NUNUKAN, KOMPAS.com – Sudah hampir dua tahun lamanya anak Tenaga Kerja Indonesia (TKI) di Pondok Pesantren (Ponpes) Mutiara Bangsa Sebatik, Kabupaten Nunukan, Kalimantan Utara, tidak bisa masuk Malaysia akibat kebijakan lockdown otoritas setempat dalam upaya penanggulangan wabah Covid-19.
Selama itu pula, mereka harus rela berlebaran di asrama, melewatkan perjumpaan dengan keluarga yang biasanya hanya terjadi setahun sekali karena jarak memisahkan mereka demi menuntut ilmu.
Perjumpaan, hanya bisa dilakukan melalui komunikasi ponsel, itu pun dengan waktu yang dibatasi dan dalam pengawasan.
Baca juga: Tiap Hari Ada 300 TKI Pulang dari Malaysia lewat Kalbar
"Kecuali untuk belajar daring, Hp harus dikumpul di pengasuh pondok.
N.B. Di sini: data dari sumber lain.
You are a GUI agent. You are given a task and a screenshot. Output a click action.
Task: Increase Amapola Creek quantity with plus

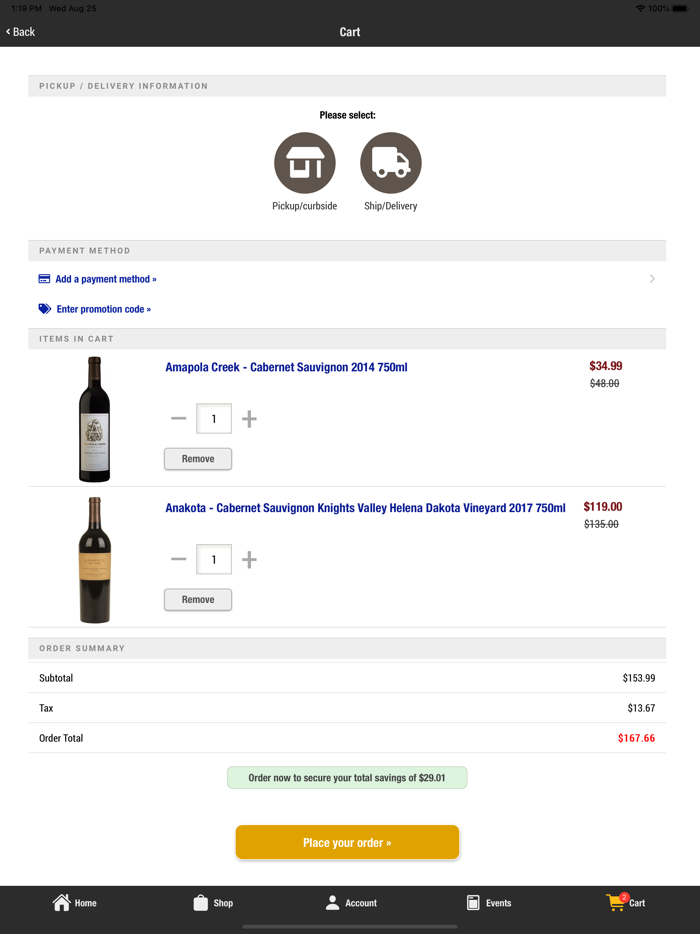click(249, 419)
Aturan di pondok sangat ketat karena kita semua tahu kalau tidak bijak menggunakan Hp, maka anak anak akan terjerumus pada perbuatan sia-sia," ujar Pengasuh Ponpes Mutiara Bangsa Sebatik Ustadz Abu Ubaidah saat dihubungi, Rabu (28/4/2021).
Ponpes Mutiara Bangsa memang memiliki aturan ketat terhadap pemakaian ponsel.
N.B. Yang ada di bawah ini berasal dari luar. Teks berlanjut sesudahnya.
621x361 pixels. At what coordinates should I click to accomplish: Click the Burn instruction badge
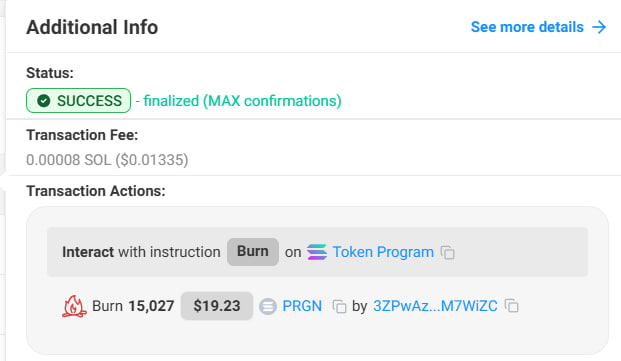pyautogui.click(x=253, y=252)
Pengasuh hanya akan membagikan ponsel para santri ketika belajar daring dan akan mengumpulkannya kembali saat jam belajar selesai.
Di Ponpes yang berdiri sekitar tahun 2009 ini, ada lebih dari 100 anak anak TKI usia SMP dan SMK. Orangtua mereka menjadi buruh perkebunan kelapa sawit di Malaysia.
Baca juga: 3 TKI Positif Covid-19, Satgas Nunukan: Mereka Terpapar di Malaysia
Hanya impian mengubah nasib dan tekad kuat ingin meningkatkan derajat orangtua sajalah yang menjadikan mereka rela untuk menahan rindu.
Untuk berkomunikasi dengan keluarga, biasanya dilakukan para santri di hari libur.
Jam pemakaian ponsel juga dibatasi dari pukul 08.00 hingga pukul 15.00 wita.
"Itu demi kebaikan mereka. Jadi barang siapa tidak mau merasakan pahitnya menuntut ilmu yang hanya sesaat, dia tidak akan merasakan buah dari usahanya," imbuh Abu Ubaidah.